Ornamentalised by a return to blue passports. Orientalised by an unprecedented
and heavy-handed crackdown on “illegal” immigrants – here I’m thinking
specifically of the bureaucratic and Kafka-esque absurdity of Commonwealth
citizens who settled in the UK over half a century ago whilst only children and
having lived legitimate law abiding lives here all those years, who are now
being threatened with detention and extradition to “home” countries they have
never known let alone ever called or thought of as “home” (see here). Sadly we’re
back to John Bull and Johnny Foreigner again. The legacy of empire is
increasingly leeching into our present and poisoning these supposedly
‘post-colonial’ times.
As a student of imperial history,
attempting to grapple with the various ways in which empire needs to be read
and represented today, I’m frequently baffled by the bigger picture. It seems
the more I read upon the subject, the more my mind is like a large open duvet
cover inside a washing machine. Whatever the brand, whether I choose Daz or
Ariel – Niall Fergusson or Eric Hobsbawm – is only a part of it. As the topic
spins round my mind, all the books, articles, exhibitions, archives,
perspectives, prejudices, blind-spots, arguments and counter-arguments, as much
as my vapid indecisive, open-minded, sponginess of critical acumen – all of it
finds their way inside the open duvet cover, such that when the washing machine
stops spinning, I am left trying to untangle and make sense of a huge jumble of
things that have clumped together inside. It is a dank and heavy bundle of
laundry that needs to be sorted through. But, to my mind at least, that’s the essence
of doing a PhD. It takes time to work through it all, to work it all out, and
make my own mind up. Each piece needs to be flattened out and hung up to dry of
its own accord and in its own time. Yet, however neatly I manage to do so, I know
I will always find that there is still a sock missing at the end. And whether
or not someone else finds that sock before I do is what will always make all
the difference. But who knows, if I keep trying and don’t give up, maybe I
might make a decent historian yet.
Re-reading the above, I should
perhaps add that I’ve also had a cold all Easter weekend. The last hot toddy I
made was possibly a little stronger than I realised – but what the heck, I’m
still posting this piece regardless, duvet cover analogy and all – after all,
no one reads blogs anymore anyway, do they? – #phdchat
Happy Spring Holiday everyone!
~
Also on 'Waymarks'
I still read them. Especially intelligent blogs with substance like this one. I quit Facebook (after a month-long experiment), so I have more time on my hands than most. Sometimes I wonder if anyone is still reading books, although I do see a lot of people on airplanes clutching their Kindles. Since you brought up archaeology, I'd like to bring up an actual practice of diggers in the Levant. When somebody spots a corner or edge of anything interesting the director is called over to basically take credit for it, although after it is extracted and cleaned each digger takes a turn with the camera holding the object as if it had been their own personal discovery. I like to think this forms a suitable analogy with what often actually happens in academic types of studies. The smoke and mirrors are built into the system, and we put forward impressions of creativity and discovery we don't deserve, or don't much deserve. Well, back to the fish slapping game.

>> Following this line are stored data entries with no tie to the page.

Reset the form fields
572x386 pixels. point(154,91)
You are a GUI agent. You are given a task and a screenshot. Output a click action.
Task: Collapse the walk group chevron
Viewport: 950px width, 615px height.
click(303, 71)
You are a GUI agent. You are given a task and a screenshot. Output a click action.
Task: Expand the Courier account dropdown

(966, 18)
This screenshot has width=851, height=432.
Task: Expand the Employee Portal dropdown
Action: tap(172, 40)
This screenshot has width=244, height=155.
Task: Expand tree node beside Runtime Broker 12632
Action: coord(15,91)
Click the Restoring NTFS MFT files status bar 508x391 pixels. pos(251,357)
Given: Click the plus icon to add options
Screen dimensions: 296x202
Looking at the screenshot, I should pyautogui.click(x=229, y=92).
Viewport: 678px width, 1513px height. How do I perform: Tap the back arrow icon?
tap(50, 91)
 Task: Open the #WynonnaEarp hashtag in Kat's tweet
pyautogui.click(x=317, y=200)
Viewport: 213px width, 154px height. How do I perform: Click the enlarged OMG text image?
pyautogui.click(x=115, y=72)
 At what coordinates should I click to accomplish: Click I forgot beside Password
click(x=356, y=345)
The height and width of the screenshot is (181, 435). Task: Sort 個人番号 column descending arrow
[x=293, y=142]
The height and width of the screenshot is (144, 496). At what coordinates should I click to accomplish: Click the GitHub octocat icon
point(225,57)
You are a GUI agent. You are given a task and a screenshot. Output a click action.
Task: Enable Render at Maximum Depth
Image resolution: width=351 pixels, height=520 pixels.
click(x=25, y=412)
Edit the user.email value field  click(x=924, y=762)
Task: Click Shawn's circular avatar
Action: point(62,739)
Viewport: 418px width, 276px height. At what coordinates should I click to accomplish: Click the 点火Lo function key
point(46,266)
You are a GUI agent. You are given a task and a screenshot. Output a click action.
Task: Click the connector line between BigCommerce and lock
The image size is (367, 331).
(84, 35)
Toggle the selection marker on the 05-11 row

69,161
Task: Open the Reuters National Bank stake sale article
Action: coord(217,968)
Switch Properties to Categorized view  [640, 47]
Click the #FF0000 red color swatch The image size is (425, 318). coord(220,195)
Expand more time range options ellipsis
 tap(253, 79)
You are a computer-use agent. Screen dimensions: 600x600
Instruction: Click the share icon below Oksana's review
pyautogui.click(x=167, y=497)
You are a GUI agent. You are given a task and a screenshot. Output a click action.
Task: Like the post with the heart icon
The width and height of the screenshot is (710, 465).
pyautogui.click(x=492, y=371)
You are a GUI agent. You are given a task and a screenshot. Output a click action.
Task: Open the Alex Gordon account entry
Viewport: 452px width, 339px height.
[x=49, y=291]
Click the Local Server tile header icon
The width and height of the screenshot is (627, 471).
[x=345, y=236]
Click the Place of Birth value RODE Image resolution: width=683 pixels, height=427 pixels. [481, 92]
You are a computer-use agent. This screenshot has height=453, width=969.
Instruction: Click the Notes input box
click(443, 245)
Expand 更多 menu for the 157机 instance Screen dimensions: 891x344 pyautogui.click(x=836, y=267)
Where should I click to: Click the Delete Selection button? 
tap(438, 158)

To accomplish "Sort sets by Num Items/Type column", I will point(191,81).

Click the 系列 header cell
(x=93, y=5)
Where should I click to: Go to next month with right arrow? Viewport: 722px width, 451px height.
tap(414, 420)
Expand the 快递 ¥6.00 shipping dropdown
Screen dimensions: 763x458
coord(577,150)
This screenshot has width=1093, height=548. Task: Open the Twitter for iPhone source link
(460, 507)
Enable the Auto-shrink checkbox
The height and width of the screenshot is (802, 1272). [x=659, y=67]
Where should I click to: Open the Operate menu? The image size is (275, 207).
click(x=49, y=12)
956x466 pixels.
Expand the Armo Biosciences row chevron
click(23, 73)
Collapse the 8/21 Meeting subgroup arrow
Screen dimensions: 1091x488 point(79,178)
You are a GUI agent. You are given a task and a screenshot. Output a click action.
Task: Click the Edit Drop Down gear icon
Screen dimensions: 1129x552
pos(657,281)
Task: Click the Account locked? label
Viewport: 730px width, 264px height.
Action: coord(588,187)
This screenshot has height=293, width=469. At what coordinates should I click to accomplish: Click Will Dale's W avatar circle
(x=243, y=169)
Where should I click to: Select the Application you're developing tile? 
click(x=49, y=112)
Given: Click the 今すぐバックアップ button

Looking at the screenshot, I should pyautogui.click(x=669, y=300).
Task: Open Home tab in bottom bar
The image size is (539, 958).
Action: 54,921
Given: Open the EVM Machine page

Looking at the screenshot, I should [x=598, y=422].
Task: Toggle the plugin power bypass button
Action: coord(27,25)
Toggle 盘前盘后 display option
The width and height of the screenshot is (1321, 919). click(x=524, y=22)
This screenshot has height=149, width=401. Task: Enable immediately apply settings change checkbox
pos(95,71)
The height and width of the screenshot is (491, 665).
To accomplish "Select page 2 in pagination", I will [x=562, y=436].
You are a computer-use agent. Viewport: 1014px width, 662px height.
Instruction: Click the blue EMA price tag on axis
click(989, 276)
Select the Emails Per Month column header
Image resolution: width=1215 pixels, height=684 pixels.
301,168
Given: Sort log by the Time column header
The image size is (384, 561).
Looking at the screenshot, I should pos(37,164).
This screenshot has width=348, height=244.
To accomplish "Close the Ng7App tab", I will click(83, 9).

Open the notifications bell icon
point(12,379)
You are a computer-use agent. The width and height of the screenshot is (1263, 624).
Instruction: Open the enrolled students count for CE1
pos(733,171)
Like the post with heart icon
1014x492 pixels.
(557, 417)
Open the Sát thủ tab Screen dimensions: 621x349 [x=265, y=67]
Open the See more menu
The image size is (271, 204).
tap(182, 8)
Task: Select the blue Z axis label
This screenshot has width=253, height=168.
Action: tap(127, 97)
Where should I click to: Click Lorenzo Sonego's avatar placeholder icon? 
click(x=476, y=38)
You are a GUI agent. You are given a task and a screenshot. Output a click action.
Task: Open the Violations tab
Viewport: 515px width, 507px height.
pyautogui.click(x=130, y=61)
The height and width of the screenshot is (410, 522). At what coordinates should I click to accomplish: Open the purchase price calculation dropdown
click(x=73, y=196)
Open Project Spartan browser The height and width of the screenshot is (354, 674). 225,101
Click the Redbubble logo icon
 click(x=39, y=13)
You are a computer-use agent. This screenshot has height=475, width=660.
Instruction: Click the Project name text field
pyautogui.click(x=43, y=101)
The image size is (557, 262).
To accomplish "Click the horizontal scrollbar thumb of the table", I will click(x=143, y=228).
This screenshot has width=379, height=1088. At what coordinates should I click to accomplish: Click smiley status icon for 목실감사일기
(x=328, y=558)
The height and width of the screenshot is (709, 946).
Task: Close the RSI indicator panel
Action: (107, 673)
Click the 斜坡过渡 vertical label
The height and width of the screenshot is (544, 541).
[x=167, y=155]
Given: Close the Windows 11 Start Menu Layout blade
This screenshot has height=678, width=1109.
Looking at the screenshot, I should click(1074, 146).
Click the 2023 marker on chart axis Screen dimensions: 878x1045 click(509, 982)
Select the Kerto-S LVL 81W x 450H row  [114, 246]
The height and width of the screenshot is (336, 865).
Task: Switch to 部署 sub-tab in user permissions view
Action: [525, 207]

ReplyDeleteMany thanks, Dan. That's very kind of you, and all the more heartening coming from a fellow blogger with a kindred interest in Tibet too. I like the story of archaeology in the Levant. It's a practice I can picture well enough too! In a sense anything found on a dig belongs to all the diggers, but digger's envy can be an acute thing. I was on another dig once where a digger said they couldn't understand why they couldn't keep the things they found for themself - not exactly a team player or a disinterested scientist-like attitude. That season (for the first time before or since) a number of finds and a few personal possessions (including my very own trowel) went missing. The Police were called, and we of course all had our suspicions, but nothing could ever be proved. Strangely though that person's application to join the dig again the next year was not successful.